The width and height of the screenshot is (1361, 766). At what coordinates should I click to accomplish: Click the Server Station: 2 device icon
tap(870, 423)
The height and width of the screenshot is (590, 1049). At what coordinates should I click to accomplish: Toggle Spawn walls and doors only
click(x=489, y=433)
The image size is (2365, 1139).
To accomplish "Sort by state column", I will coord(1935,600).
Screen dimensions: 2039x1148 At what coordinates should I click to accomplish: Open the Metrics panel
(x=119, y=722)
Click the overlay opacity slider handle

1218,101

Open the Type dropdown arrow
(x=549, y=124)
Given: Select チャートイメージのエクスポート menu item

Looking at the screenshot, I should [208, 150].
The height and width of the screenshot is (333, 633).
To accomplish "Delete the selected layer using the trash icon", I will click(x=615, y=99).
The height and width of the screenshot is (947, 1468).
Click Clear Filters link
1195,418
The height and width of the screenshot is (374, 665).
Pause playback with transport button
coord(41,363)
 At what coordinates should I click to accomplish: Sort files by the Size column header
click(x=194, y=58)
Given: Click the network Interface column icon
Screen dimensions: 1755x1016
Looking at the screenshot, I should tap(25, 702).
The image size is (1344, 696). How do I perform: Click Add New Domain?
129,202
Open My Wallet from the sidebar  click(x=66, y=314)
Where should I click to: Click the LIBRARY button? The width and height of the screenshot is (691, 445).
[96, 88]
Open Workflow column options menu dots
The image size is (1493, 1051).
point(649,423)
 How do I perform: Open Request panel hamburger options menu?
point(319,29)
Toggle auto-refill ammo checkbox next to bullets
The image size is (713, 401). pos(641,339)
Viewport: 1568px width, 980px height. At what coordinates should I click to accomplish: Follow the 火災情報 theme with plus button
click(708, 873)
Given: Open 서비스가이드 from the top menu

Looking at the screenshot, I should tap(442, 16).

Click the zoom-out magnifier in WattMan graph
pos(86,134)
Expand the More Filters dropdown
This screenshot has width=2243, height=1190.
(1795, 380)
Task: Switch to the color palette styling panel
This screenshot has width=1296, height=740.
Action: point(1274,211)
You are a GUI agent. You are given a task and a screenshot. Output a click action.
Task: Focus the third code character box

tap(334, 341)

---

• WHAT YOU HAVE TO DO:
Using only the data above, copy out the lines that include the word "will".

• WRITTEN SOLUTION:
To accomplish "Sort by state column", I will coord(1935,600).
To accomplish "Delete the selected layer using the trash icon", I will click(x=615, y=99).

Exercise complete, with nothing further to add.